The energy sector – not just unloved, but pretty much reviled not that long ago – is suddenly everybody’s favorite sector. And why not, what with crude oil rallying steadily in the last year and pulling pretty much everything energy related higher with it?
Anecdotally, everything I read seems to be on board with a continuation of the energy rally. And that may well prove to be the case. But at least for the moment I am waiting for some confirmation.
The first – which I mentioned in this article – is the fact that the best time of year for energy is the February into early May period. See Figure 1.
Figure 1 – Ticker XLE Seasonality (www.Sentimentrader.com)

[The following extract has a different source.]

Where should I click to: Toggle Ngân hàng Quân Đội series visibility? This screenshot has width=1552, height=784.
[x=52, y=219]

With that period just about past it is possible that the energy sector may at least pause for a while.
The second concern is that a lot of “things” in the energy sector are presently “bumping their head” against resistance. Here is the point:
*This does not preclude a breakout and further run to higher ground.
*But until the breakout is confirmed a little bit of caution is in order.

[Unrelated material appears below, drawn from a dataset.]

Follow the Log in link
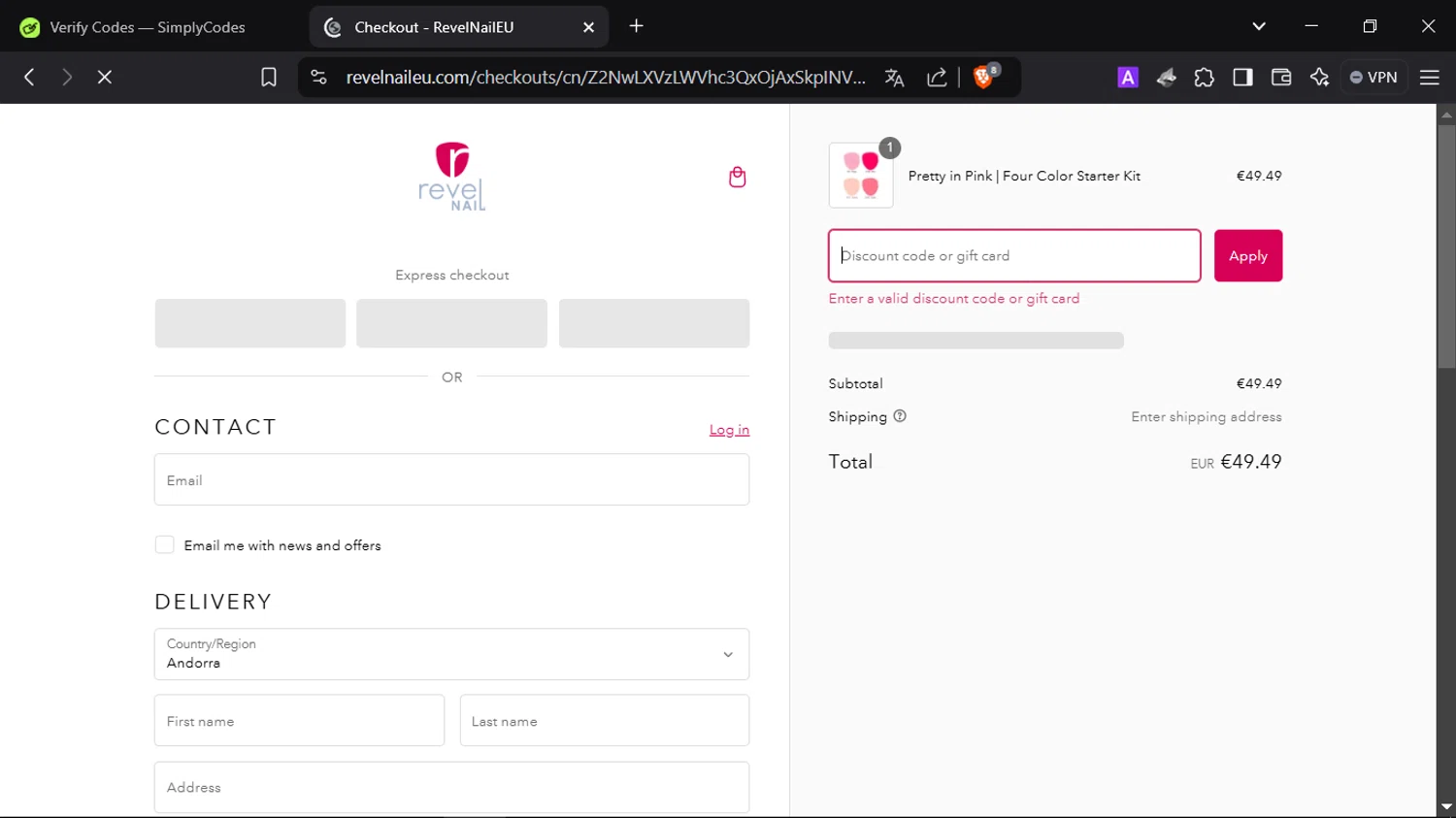This screenshot has height=818, width=1456. (x=729, y=430)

I created an index comprised of a variety of energy related ETFs. As you can see in Figures 2 through 4 that index recently was turned away at a significant resistance level.

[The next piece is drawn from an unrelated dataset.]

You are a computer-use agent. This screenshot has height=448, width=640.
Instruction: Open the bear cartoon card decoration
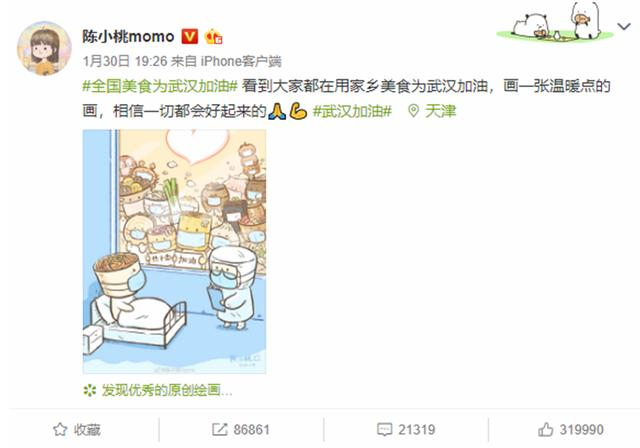[555, 21]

Figure 3 shows the same information on a weekly chart.
Figure 3 – Jay’s Energy ETF Index – Weekly (Courtesy AIQ TradingExpert)
Figure 4 zooms in to view the action on a daily basis.
Figure 4 – Jay’s Energy ETF Index – Daily (Courtesy AIQ TradingExpert)
As you can see in Figure 4, the index made an effort to break out above the January high then reversed and closed lower before declining a little bit more the next day.
The action displayed in the charts above may prove to be nothing more that “the pause that refreshes.” If price breaks out to the upside another bull leg may well ensue. But note also in Figure 5 that ticker XLE – the broad-based SPDR Energy ETF – demonstrated the same type of hesitation as the ETF Index in the previous charts.
It too faces it’s own significant resistance levels as seen in Figure 5.
Figure 5 – Ticker XLE faces resistance (Courtesy AIQ TradingExpert)
Energies have showed great relative strength of late even in the context of a choppy stock market overall. So there is no reason to believe that the rally can’t continue. But two things to watch for:
1. If energy related assets clear their recent resistance levels a powerful new upleg may ensue.
2. Until those resistance levels are pierced, a bit of caution is in order. Energy has been the leading sector of late. Any time the leading sector runs into trouble it pays to “keep an eye out” for trouble in the broader market.
No predictions one way or the other – just some encouragement to pay close attention at a potentially critical juncture.
Disclaimer: The data presented herein were obtained from various third-party sources. While I believe the data to be reliable, no representation is made as to, and no responsibility, warranty or liability is accepted for the accuracy or completeness of such information. The information, opinions and ideas expressed herein are for informational and educational purposes only and do not constitute and should not be construed as investment advice, an advertisement or offering of investment advisory services, or an offer to sell or a solicitation to buy any security.